# ISO supplier of rye flour



## Haggis (Jan 17, 2005)

This is mainly a question to the Aussies on the board, but feel free to jump in to give ideas.

I am looking for a retailer/wholesaler/supplier of rye flour that sells direct to the public (and hopefully not in 20kg bags, don't think I will be needing that much) who is located in Sydney. I have tried so many places and the only place I have found rye flour was the GNC chain of organics stores (and I'm not paying $6 for 500g of flour).

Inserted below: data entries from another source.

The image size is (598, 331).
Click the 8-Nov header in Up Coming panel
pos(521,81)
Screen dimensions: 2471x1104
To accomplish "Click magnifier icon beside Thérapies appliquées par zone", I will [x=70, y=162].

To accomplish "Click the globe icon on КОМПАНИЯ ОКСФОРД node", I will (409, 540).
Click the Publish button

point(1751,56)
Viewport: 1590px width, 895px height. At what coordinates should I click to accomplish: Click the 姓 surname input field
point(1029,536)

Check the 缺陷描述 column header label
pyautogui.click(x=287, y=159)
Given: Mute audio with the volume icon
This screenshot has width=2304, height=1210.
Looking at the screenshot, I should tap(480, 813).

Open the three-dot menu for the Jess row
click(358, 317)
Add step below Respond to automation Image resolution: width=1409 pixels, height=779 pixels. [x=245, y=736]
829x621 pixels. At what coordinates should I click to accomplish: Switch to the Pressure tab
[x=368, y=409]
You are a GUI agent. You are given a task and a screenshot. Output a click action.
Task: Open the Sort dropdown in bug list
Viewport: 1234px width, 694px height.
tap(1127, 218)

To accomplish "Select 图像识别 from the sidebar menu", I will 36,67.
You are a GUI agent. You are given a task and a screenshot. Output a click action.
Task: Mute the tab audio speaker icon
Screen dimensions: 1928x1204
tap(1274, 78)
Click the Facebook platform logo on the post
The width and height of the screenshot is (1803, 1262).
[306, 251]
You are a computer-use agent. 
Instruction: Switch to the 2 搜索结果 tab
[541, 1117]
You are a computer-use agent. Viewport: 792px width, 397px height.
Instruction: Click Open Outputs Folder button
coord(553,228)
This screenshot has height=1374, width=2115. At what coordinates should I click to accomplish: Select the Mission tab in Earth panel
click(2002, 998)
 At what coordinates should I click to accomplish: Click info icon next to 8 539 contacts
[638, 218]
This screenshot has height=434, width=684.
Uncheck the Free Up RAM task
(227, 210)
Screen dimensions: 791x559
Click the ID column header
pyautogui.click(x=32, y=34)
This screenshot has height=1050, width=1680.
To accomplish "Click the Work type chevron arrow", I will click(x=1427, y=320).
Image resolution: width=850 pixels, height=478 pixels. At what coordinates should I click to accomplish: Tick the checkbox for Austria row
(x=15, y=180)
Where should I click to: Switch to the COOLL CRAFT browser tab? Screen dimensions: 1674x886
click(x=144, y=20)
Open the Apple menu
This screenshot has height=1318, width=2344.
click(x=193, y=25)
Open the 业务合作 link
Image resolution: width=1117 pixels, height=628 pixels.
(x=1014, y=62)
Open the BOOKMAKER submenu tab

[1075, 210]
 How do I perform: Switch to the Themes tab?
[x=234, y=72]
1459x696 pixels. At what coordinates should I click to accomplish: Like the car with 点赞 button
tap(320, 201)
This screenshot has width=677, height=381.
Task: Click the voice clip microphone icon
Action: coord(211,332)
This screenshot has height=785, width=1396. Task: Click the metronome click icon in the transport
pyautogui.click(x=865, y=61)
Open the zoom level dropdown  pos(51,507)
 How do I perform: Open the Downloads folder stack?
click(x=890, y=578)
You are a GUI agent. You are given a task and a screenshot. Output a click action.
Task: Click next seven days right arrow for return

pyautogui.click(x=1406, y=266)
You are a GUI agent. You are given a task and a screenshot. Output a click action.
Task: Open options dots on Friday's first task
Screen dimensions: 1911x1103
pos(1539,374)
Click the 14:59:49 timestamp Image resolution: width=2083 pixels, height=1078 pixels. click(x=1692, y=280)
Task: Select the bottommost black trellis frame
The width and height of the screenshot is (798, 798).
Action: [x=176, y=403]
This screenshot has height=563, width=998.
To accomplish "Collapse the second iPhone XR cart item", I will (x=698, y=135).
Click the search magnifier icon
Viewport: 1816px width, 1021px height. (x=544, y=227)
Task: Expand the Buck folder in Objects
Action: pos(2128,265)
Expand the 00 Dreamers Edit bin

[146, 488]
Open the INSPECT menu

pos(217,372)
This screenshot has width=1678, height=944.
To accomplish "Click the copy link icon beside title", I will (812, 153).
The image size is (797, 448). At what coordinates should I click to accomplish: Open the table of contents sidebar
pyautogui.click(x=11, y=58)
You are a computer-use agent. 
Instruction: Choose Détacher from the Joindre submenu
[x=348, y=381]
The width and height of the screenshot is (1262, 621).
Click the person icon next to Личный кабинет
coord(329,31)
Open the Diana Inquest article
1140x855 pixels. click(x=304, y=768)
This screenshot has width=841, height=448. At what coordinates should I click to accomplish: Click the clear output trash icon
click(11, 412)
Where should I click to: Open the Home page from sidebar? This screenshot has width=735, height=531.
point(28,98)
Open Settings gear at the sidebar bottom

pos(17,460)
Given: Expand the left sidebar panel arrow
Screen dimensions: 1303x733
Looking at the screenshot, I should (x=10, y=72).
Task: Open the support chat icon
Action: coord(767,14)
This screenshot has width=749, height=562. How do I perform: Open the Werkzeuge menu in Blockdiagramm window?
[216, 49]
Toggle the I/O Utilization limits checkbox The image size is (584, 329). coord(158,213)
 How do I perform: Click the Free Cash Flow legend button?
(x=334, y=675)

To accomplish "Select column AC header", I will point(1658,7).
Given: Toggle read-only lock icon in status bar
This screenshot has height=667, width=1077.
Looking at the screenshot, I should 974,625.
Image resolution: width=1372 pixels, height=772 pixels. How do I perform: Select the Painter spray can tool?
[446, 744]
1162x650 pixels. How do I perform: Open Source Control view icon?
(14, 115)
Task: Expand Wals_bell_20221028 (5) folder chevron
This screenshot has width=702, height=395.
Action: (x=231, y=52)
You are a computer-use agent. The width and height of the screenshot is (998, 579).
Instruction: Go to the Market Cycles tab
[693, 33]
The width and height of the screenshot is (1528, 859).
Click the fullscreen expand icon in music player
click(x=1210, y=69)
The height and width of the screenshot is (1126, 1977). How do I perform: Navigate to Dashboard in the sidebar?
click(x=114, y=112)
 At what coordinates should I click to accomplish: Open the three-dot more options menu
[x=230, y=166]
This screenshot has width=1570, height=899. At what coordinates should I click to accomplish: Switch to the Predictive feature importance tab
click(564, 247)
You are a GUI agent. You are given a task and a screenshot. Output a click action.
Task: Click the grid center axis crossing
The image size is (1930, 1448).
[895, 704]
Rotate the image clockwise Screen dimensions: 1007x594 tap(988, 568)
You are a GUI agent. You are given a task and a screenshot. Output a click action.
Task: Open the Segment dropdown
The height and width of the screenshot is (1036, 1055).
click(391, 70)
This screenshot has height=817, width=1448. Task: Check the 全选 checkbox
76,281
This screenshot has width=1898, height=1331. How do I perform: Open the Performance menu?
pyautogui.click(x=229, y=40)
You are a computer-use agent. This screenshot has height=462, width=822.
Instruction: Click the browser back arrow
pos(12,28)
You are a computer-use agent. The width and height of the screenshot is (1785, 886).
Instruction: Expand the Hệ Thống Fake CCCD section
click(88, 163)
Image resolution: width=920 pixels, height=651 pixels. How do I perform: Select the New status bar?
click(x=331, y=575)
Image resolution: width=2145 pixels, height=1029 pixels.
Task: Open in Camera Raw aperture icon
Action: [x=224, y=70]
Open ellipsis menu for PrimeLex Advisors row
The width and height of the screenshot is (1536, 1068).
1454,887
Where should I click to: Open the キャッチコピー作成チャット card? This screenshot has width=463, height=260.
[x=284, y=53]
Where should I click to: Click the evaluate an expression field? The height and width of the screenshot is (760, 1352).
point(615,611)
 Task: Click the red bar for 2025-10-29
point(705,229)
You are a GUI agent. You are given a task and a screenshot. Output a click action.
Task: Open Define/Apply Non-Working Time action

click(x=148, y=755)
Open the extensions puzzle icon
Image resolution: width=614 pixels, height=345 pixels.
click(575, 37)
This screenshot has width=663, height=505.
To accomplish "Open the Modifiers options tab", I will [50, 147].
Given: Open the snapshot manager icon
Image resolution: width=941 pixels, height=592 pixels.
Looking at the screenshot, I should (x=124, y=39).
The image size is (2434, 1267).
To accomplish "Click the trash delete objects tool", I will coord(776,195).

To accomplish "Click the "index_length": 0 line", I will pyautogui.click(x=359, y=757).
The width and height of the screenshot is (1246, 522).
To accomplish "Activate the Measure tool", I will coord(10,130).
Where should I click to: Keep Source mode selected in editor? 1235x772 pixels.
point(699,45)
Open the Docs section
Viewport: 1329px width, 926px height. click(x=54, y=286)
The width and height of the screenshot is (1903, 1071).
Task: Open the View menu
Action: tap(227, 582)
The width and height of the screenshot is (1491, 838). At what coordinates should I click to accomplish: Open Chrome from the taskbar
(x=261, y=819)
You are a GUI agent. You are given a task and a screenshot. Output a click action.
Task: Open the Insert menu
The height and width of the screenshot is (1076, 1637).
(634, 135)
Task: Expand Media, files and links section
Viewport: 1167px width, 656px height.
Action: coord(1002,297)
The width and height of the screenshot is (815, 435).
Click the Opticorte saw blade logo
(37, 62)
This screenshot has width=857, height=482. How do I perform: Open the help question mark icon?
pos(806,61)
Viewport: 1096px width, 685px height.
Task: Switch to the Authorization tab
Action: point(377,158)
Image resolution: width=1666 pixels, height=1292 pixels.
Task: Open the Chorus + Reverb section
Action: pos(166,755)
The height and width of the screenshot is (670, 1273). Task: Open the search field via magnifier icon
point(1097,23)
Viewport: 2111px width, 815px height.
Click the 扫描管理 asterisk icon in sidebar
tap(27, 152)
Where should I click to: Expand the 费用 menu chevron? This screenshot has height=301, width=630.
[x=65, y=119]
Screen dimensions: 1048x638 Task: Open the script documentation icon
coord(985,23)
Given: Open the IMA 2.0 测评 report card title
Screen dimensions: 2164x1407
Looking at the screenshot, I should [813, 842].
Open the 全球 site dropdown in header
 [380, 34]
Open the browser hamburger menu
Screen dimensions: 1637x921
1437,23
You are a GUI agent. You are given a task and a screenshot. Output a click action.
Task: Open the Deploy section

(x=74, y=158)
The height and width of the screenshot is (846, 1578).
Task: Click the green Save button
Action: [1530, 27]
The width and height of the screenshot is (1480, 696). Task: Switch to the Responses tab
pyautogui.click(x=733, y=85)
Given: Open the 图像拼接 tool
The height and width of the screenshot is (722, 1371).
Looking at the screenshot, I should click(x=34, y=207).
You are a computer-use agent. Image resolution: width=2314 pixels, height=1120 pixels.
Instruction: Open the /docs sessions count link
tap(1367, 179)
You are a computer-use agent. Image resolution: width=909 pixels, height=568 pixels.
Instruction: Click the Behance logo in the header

Any help would be greatly appreciated.


----------



## Ishbel (Jan 17, 2005)

Haggis
I'm not an Aussie - but I've got a suggestion....    See if you can find any German or Austrian or even Polish stores - I'm sure they'd sell rye flour in smaller quantities for you 

I get a number of German ingredients from a small local deli where I live - and I know they sell rye flour by the kilo!


----------



## Haggis (Jan 17, 2005)

The thought had occured to me but I could not recall any german/austrian delis around my local area, or anywhere in fact. I am sure they are present but mainly round here its asian/middle eastern/greek-italian and indian.

Will look in earnest for them now though, thanks.


----------



## Ishbel (Jan 18, 2005)

Have a search for a Lutheran church in the yellow pages...  There's bound to be a German deli somewhere near that church!


----------